Ara memberontak kala lengan nya yang terus di tarik oleh seseorang, gadis itu memaki bahkan mengumpat saat cekalan nya tidak lepas lepas.

Siapa yang berani membawa nya seperti ini? Atau ini adalah penculikan anak? Oh shit, dirinya dalam bahaya!

Tapi, kenapa penculikan anak memakai almamater SMA ini? Apa dia sedang menyamar? Sekarang kan banyak motif penculikan yang menyamar sebagai apapun untuk bisa mendekati mangsanya.

"WOI ASU LEPASIN GUE GAK?! MAU DI KEMANAIN GUE ANJING?!"

Orang itu melepaskan cekalan nya lalu berdiri membelakangi Ara. "Bisa jangan kasar? Lo cewe," katanya seraya berbalik badan.

"OHHHH ELO YANG NYULIK GUE! dasar ya, gue lagi enak enak makan juga malah di geret kesini. Nanti kalo gue laper di kelas emangnya lo mau beliin gue makanan hah?! Ah dasar semua cowok tuh ngeselin banget," gerutu Ara.

"Nanti temen temen gue nyariin gimana? Abang sama saudara gue nyariin gimana? Mau apa si lo? Masih ga terima sama gue di tuduh ngikutin? Atau emang lo mau nyari masalah ya sama gue?" Tanya Ara berturut-turut membuat Varel bingung akan tingkah laku gadis di hadapannya.

"Engga," kata Varel.

"Bener bener kutub lo ya. Ngapain bawa gue kesini?"

"Nanti, temenin beli buku, gaada penolakan." Setelah mengatakan itu Varel langsung meninggalkan Ara. Sendiri.

Cowok itu membawa Ara ke taman belakang, ingin memberitahu di kantin tadi tapi Ara sedang dengan para sahabat dan juga saudaranya. Varel jadi malas.

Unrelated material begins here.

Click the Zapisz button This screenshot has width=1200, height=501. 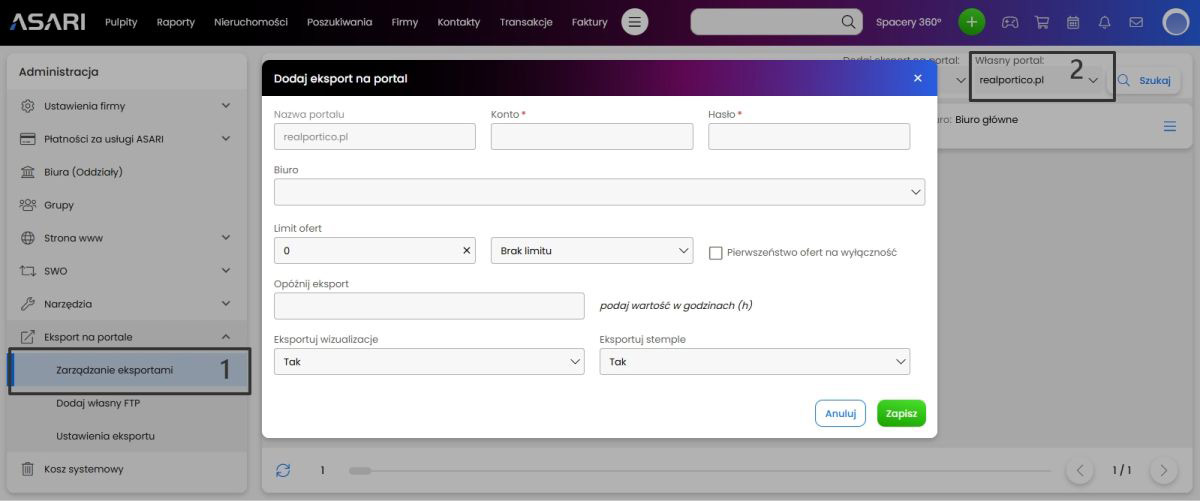(901, 414)
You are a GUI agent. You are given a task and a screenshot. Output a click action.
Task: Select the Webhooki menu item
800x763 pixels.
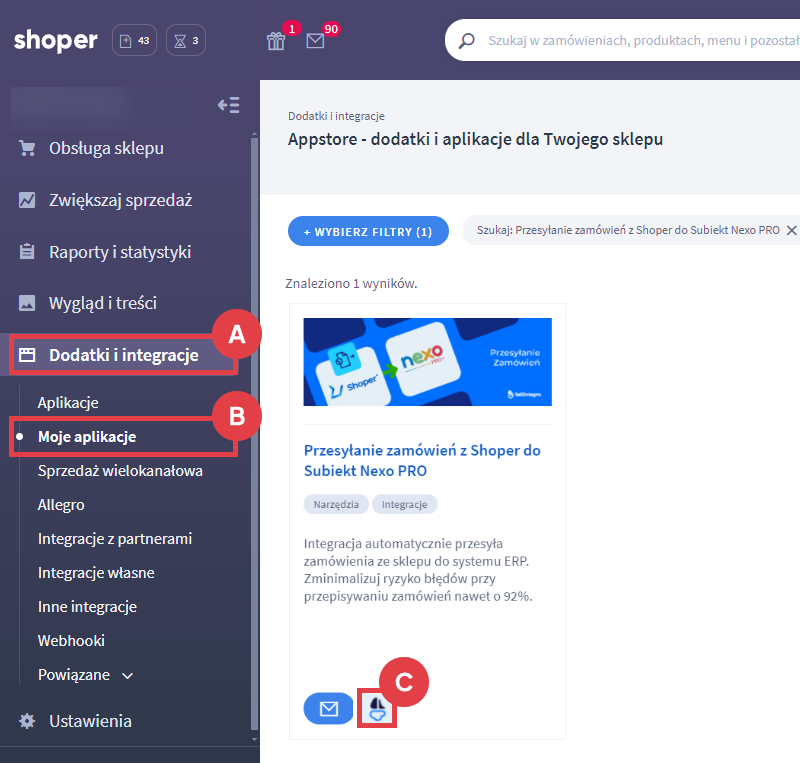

Varel memang berniat untuk membeli buku, tapi mengajak Ara adalah hal yang di luar kendali nya. Seakan mulutnya yang berbicara sendiri. Hati cowok itu juga mengatakan ajaklah Ara, pasti akan menyenangkan.

"JANCOK! VAREL ASU!"

Ara kembali ke kelas dengan kekesalan yang memuncak. Dasar Kaka kelas kurang ajar!

♡♡♡♡

Saat ini Ara tengah bersantai di dalam kelas yang menjadi gugus nya. Di samping Ara, ada Akila yang sedang menutup mata mendengar musik yang berasal dari earphone milik gadis itu.

Sedikit info, Akila dan Ara mereka memang satu gugus. Sedangkan Tita, Nisa, dan Dinda berada di gugus lain. Mungkin keberuntungan tidak sedang memihak kepada mereka.

"Lo laper ga?" Tanya Ara tiba tiba.

Akila melepaskan satu earphone yang menyumbat telinga nya, "engga. Lo laper? Gue ada sandwich buatan bunda, mau?" Tawar Akila.

"Waw! Mau mau!"

Akila tersenyum tipis lalu mengeluarkan kotak bekal dari dalam tas. Di sana terdapat 4 sandwich yang sudah di potong-potong kecil agar mudah memakan nya. Akila tau Ara memang suka makan, tapi gadis itu akan kesusahan jika ukuran makanannya terlalu besar.

"Makan yang banyak, tadi lo makan ga abis keburu di gondol orang," kata Akila.

Mengingat itu, kekesalan yang tadi mereda kembali berkobar. Seakan ucapan Akila adalah bensin yang di siram ke atas api kecil, membuat Ara ingin sekali menonjok wajah Varel yang datar dan kaku itu.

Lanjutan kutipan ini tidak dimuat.